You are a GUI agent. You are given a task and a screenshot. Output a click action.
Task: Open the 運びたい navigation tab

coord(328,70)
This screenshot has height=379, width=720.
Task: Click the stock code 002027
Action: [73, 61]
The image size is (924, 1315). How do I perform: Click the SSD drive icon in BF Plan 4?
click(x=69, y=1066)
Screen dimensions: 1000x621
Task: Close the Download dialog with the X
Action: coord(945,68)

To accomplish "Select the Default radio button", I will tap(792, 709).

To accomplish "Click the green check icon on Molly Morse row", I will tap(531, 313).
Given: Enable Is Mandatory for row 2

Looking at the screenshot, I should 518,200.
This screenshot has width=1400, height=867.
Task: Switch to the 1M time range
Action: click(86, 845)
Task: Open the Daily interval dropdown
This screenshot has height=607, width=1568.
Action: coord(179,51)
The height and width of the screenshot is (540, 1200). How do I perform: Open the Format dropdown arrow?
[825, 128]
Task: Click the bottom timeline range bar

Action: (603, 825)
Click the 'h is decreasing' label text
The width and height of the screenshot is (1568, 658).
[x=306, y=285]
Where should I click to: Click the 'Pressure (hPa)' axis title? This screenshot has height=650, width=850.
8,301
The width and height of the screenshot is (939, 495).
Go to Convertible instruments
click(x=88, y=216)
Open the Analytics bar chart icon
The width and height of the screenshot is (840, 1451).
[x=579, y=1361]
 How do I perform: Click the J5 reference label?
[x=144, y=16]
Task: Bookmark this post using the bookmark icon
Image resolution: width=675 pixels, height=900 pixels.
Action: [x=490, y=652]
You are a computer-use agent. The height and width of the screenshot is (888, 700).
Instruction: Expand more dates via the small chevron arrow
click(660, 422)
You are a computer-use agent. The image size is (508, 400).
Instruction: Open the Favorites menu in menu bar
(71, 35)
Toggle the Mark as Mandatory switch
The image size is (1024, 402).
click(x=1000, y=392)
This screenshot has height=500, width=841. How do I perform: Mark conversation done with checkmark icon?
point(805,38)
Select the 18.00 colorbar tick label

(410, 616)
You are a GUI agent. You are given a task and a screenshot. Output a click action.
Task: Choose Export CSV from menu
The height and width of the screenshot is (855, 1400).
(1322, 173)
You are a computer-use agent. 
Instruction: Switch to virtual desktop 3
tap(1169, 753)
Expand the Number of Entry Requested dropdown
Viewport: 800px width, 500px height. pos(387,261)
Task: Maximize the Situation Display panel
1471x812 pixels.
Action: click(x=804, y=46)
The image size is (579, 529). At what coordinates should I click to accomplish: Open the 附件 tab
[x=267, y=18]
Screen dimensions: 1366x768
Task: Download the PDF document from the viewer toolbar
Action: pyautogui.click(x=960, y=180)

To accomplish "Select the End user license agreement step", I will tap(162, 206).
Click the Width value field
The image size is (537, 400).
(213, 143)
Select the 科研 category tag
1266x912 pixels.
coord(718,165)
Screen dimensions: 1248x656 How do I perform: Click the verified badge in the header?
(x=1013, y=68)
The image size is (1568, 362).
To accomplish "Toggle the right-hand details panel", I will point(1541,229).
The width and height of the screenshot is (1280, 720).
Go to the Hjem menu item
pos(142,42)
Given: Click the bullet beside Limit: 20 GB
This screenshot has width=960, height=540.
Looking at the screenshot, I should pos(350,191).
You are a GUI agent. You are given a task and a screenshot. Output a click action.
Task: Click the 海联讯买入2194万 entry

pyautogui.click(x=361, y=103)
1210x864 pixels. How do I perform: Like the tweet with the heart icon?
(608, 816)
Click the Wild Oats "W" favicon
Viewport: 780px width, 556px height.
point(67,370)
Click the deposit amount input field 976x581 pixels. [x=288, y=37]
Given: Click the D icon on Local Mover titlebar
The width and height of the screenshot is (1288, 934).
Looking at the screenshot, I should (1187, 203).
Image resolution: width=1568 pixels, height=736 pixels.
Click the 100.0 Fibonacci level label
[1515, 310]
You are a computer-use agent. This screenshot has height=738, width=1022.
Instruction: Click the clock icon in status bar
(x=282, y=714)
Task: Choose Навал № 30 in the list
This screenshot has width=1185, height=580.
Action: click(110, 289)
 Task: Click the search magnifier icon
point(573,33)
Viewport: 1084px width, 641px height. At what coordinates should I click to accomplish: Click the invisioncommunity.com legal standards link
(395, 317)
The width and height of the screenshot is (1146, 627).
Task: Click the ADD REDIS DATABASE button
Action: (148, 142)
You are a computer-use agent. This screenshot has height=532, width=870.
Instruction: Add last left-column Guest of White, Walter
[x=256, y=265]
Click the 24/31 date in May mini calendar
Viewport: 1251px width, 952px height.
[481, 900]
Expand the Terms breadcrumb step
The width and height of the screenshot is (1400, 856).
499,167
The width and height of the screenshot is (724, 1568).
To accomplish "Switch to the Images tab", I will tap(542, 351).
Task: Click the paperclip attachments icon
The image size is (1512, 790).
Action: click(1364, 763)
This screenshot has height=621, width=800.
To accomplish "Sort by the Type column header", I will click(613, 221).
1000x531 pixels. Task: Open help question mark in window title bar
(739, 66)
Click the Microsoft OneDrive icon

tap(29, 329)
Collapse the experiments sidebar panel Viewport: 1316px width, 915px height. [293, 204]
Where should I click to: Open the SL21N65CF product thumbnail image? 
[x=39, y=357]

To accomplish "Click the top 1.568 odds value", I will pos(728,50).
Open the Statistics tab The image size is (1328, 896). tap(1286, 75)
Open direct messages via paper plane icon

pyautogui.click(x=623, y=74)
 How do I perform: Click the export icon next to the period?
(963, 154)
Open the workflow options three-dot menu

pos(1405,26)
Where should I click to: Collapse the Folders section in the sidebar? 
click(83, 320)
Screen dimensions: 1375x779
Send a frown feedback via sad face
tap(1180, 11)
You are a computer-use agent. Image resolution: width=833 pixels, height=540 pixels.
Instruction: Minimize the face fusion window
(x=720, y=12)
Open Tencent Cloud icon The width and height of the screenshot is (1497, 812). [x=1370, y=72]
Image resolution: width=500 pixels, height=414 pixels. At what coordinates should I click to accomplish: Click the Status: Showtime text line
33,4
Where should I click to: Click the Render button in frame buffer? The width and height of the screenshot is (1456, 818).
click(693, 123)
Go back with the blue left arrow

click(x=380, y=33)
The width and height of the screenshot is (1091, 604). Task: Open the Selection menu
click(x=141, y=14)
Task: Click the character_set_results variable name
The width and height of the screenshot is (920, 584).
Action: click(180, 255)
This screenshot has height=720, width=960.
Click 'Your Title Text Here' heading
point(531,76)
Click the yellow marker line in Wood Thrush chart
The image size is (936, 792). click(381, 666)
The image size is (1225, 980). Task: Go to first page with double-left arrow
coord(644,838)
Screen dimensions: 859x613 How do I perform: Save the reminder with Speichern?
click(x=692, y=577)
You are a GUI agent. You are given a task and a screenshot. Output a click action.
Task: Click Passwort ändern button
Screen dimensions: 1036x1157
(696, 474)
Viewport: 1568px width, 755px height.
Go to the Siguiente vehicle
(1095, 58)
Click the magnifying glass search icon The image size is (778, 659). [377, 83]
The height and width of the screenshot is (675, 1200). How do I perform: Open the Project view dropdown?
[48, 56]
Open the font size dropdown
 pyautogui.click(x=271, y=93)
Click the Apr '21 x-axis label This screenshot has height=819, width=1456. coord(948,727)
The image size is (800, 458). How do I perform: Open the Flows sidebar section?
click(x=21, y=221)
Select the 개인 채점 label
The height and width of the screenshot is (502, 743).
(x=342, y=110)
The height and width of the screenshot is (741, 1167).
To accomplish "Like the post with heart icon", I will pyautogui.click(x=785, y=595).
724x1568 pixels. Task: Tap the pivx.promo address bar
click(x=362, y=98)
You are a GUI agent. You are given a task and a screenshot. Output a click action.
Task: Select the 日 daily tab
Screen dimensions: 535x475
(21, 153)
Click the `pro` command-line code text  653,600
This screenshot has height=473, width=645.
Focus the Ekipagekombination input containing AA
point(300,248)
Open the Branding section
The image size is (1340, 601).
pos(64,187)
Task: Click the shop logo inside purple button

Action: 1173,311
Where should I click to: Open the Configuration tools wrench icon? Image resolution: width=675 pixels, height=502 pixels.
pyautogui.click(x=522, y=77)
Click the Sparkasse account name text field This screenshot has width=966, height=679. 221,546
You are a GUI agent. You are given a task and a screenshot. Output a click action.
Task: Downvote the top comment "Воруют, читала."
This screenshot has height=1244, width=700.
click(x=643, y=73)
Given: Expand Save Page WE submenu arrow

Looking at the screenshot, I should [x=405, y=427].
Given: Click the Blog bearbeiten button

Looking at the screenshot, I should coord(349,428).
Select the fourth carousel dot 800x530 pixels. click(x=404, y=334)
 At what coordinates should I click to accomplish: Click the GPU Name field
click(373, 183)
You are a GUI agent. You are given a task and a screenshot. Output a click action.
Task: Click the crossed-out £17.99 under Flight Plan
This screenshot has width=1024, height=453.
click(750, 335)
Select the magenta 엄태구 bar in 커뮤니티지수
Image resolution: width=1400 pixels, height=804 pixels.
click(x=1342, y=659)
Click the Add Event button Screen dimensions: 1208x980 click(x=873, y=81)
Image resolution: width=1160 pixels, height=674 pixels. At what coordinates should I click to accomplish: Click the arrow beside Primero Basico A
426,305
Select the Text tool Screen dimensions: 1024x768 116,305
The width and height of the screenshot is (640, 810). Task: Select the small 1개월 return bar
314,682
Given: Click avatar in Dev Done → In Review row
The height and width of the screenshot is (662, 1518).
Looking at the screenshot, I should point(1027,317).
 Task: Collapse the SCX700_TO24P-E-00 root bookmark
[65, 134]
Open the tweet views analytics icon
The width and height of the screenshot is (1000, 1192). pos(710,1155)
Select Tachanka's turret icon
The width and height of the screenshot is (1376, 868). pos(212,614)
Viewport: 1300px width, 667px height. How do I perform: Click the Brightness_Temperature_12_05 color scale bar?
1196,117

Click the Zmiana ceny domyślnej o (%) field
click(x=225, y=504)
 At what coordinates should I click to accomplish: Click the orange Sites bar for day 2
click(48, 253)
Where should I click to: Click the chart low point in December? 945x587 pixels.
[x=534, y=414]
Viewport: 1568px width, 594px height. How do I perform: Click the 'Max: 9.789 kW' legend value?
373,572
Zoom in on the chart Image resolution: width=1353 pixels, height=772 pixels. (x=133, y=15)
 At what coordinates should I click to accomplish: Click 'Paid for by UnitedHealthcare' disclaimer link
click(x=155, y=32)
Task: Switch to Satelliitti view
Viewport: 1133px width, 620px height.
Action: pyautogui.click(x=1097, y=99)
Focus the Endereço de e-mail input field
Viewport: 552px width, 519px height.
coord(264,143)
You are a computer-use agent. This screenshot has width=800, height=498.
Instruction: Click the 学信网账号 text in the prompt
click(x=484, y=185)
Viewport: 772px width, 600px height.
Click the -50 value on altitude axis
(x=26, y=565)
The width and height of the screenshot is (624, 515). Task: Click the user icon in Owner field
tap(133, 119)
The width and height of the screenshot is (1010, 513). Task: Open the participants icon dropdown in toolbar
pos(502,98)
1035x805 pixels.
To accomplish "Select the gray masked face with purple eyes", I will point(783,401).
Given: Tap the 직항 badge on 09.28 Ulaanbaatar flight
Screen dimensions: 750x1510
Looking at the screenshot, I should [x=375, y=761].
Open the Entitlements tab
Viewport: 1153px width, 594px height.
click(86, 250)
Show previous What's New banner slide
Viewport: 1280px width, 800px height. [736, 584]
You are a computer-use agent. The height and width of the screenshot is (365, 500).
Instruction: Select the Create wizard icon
────────────────────────────────────────
--- Task requirements ---
Return all lines from the data above with "Choose" in them.

--- Response ---
Task: Choose Export CSV from menu
Task: Choose Навал № 30 in the list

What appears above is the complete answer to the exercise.